Segment Open

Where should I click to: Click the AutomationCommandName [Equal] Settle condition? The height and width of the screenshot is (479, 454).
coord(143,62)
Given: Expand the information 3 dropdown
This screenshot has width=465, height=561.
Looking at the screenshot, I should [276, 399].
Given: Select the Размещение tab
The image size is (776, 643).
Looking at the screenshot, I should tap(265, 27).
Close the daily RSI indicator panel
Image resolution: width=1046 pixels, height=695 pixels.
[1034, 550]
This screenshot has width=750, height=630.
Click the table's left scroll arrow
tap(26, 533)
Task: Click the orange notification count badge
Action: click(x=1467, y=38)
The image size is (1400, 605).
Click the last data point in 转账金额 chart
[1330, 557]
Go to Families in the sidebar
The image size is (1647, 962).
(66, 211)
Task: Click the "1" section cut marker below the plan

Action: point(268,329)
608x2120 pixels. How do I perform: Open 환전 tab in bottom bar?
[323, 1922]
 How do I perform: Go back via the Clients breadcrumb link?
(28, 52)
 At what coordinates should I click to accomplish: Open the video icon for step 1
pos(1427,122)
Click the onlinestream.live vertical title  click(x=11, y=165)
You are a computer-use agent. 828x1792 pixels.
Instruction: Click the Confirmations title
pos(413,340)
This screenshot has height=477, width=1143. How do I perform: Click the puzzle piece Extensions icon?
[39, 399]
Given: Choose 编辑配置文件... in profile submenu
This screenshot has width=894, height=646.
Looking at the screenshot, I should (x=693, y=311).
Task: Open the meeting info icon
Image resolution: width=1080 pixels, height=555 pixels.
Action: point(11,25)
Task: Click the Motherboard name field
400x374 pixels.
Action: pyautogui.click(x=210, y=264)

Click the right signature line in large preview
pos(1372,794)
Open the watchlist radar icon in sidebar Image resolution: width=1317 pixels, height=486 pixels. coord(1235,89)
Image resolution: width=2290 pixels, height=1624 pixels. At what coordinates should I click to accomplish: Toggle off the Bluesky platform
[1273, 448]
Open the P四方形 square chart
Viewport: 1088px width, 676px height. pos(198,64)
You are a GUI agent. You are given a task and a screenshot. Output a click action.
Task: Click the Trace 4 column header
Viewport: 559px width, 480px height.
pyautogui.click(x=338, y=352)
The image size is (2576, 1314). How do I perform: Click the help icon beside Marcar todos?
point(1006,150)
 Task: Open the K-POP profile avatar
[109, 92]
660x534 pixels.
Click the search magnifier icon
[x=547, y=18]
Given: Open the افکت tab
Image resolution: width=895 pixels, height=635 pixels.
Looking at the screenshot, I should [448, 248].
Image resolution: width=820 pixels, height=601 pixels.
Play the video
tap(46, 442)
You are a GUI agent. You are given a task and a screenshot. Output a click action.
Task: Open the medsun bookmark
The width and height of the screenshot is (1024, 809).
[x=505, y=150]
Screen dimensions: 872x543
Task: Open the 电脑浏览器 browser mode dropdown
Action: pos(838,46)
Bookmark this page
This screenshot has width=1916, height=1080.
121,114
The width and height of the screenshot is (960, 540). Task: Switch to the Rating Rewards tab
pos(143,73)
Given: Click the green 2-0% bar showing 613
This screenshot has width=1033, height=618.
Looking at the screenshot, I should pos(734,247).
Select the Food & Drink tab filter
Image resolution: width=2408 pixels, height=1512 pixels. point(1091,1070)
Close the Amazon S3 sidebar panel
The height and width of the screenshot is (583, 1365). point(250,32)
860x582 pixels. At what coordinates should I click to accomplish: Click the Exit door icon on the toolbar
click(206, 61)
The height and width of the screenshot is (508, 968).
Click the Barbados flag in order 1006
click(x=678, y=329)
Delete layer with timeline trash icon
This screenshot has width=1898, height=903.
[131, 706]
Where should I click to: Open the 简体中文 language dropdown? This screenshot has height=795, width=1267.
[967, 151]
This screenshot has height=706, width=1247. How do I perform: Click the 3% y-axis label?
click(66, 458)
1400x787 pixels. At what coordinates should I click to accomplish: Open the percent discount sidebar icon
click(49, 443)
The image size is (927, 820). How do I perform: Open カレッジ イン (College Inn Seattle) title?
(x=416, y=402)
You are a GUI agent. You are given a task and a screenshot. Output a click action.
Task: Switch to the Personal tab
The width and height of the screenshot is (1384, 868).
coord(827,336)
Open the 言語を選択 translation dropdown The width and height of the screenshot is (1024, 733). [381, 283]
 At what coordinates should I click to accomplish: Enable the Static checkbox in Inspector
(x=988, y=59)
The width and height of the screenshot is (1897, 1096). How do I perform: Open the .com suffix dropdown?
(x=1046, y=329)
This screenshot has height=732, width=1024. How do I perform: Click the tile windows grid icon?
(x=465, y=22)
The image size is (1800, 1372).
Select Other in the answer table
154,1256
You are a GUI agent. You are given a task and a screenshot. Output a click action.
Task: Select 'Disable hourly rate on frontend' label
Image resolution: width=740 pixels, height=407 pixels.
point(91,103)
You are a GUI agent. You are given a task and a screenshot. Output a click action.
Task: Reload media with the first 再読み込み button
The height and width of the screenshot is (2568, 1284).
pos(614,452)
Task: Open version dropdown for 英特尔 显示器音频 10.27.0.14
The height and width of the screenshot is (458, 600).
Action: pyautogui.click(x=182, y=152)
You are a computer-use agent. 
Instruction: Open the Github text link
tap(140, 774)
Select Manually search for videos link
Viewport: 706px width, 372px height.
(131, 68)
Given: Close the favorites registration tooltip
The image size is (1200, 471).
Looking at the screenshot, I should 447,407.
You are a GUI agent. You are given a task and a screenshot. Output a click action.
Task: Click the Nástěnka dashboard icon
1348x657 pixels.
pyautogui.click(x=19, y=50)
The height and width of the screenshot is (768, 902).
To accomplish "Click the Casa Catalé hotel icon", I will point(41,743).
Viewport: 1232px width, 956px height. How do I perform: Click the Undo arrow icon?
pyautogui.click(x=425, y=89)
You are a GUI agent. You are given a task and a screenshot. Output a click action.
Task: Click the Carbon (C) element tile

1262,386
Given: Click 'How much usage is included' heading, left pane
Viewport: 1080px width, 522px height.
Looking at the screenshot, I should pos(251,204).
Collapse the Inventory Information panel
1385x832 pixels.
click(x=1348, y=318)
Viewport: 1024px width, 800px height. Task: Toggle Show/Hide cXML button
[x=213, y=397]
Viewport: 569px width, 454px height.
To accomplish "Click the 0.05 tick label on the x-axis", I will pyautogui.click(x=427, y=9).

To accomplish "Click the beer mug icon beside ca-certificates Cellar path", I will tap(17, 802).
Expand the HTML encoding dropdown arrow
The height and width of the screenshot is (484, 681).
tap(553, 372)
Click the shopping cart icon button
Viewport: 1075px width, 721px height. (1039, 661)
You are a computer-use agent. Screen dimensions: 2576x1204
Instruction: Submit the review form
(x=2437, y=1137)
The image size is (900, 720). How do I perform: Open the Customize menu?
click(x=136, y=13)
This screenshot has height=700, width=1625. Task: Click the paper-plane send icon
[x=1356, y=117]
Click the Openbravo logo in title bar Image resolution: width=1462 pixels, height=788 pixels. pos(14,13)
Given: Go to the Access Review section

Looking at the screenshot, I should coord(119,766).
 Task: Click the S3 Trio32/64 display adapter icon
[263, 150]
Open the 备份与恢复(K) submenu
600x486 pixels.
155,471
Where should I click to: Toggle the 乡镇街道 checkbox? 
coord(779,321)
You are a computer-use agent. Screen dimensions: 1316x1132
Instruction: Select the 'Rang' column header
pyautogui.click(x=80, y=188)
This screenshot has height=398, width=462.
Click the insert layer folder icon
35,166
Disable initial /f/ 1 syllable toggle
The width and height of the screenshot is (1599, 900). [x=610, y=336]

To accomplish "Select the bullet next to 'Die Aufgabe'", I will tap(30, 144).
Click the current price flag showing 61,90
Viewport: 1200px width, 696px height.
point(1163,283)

Segment Closed

Beginning of the records through the line with "Given: Select the Размещение tab": return that span exactly and stop there.

Answer box:
Where should I click to: Click the AutomationCommandName [Equal] Settle condition? The height and width of the screenshot is (479, 454).
coord(143,62)
Given: Expand the information 3 dropdown
This screenshot has width=465, height=561.
Looking at the screenshot, I should [276, 399].
Given: Select the Размещение tab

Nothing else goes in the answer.